日々、時にはその日の朝と夕に表情をかえる可憐な姿、心を和ませる豊かな香りに、私は自分が求めているものの理想形を知ることが出来ます。
土を作り、鉢を求め、肥料をまき、苗を植える。芽が動き、枝が伸び、葉が拡がっていく。やがて蕾がつき、ふくらみ色づく形にあふれる期待。そして、開花した姿を見る至福の時の訪れ。その喜びに包まれる時間は、それまで費やした時間の何分の一であったとしても、全ての苦労はここに報われます。
私が私のために育てるバラ。私がピアニストの私に贈るためのバラ、しかし、目の前のバラは私だけでなく家族にささやかな喜びを与え、疲れた友人の心をも癒してくれるのです。
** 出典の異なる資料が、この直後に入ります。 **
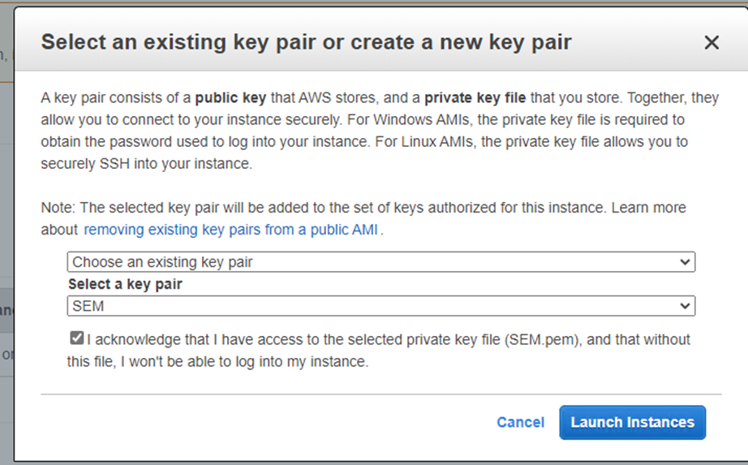The width and height of the screenshot is (748, 465).
Task: Click the 'securely SSH into your instance' line
Action: click(147, 164)
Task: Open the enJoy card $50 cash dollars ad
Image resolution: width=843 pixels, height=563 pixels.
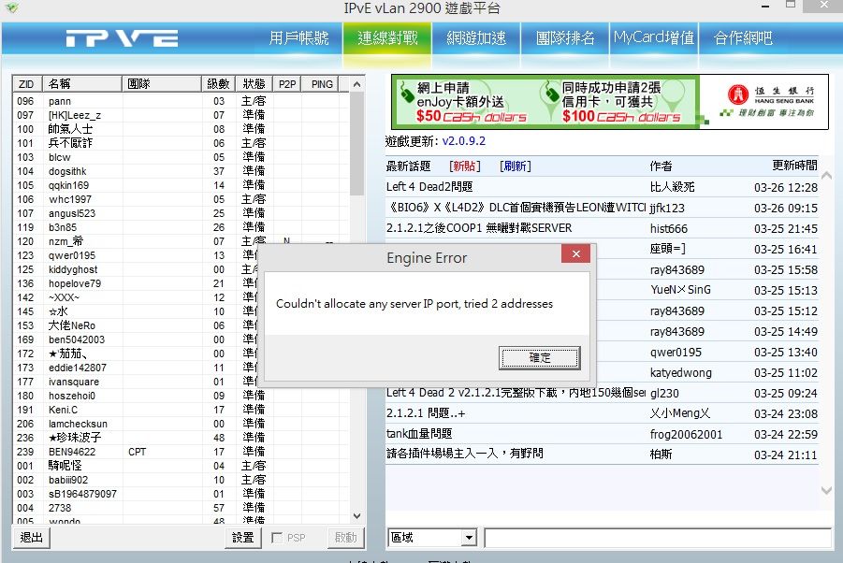Action: (463, 101)
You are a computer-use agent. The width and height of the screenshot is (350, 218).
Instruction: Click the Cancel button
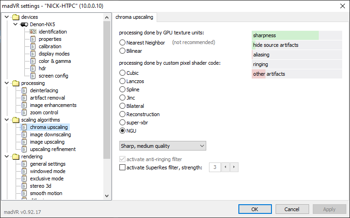[x=290, y=209]
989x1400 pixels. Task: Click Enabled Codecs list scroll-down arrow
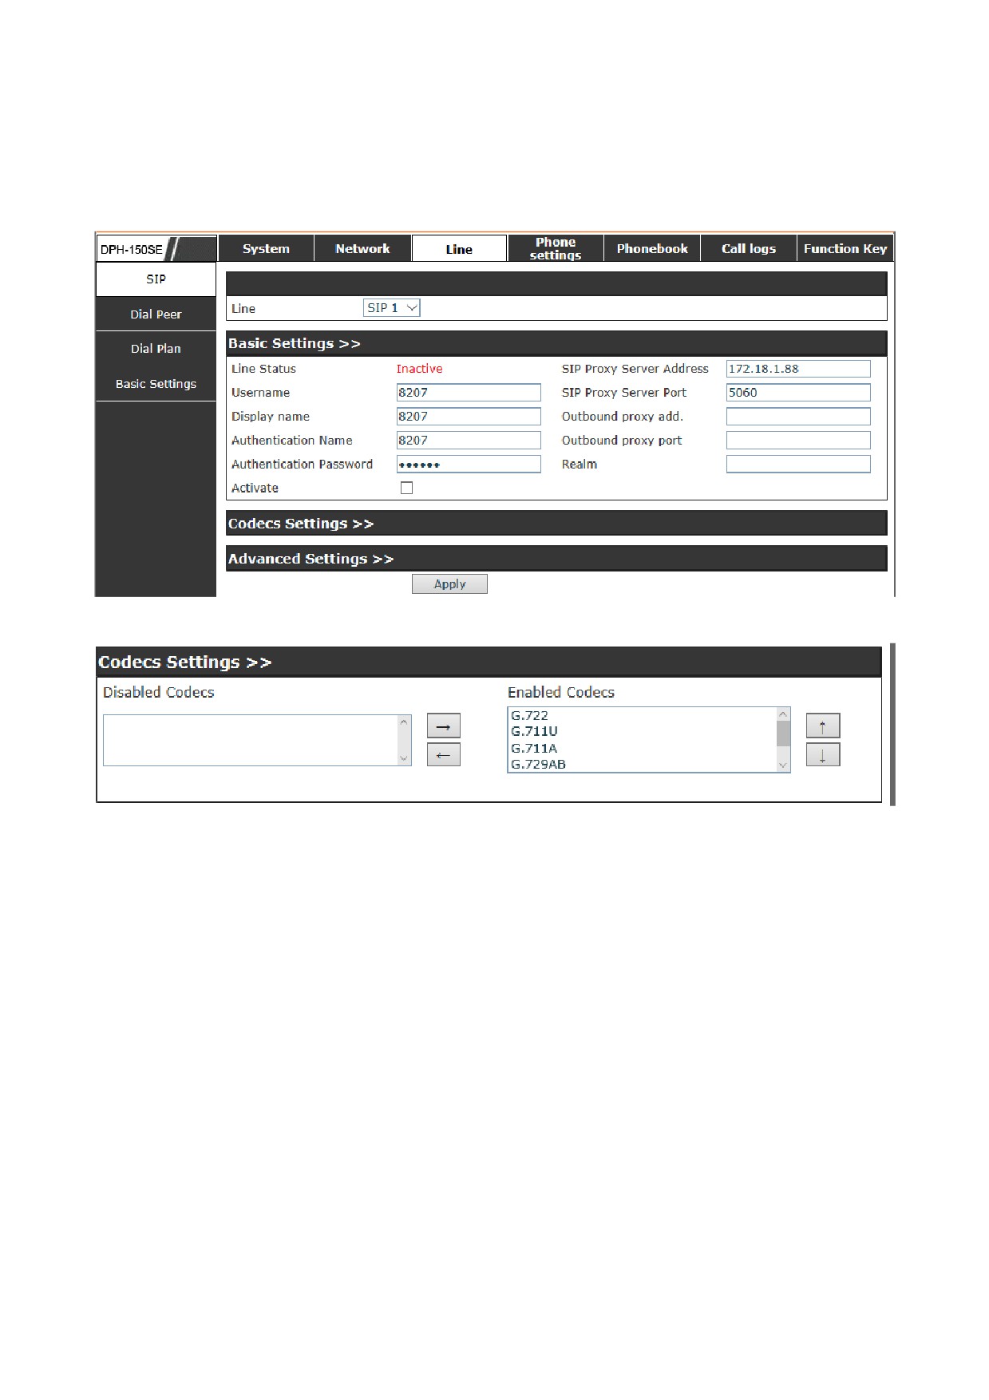pyautogui.click(x=783, y=765)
私の育てたバラにはそんな力がありました。私のために育てたバラなのに私以外の人をも救っているのです。
なぜ私はピアノを弾くのでしょう。
なぜ私はバラを育てるのでしょう。
それは身体的な食事や睡眠という欲求には不要でも、精神的な、心の栄養や休息には必要と信じているからなのです。
光、水、風、そして愛情。バラを育てるための私の思う4大条件。3つは自然から、ひとつは心から。
光を集めて、水を貯え、風に吹かれながら、芸術という人類の生んだバラを育てることができればと願います。私は、咲くことなく運命を終えた蕾を忘れてはいません。運よく咲いた花の脇には、そうしたはさみの後があることを覚えています。こうしたひとつひとつを覚えていれば、今日を乗り越え、愛することで明日に向かって行けるでしょう。
今、この夢は開かなくとも、必ずいつの日にか訪れる、喜びの朝を信じて。


しばらくの間、ウェブのリニューアルをお休みしていました。たくさんの方々から、「元気?」「身体は大丈夫?」というご心配、「なぜ更新しないの?」という素朴な疑問、「更新して」というご要望からお叱り?まで、いろいろなメールを頂きました。
ピアニストは、弾かなければ何も伝えることができません。ピアノを弾いて表現するという行為は、自分の全てをさらけ出すことです。しかしそこに現在の疑問を感じていた私は、自分を信じることのできぬまま、皆さんの前に文字を使って登場することができませんでした。
今日は、私の生活に香りを届けてくれているバラに託して、現在の心境を久しぶりに綴ってみました。
これから、時間をかけて、じっくりと心のバラを育てていきたいと思っています。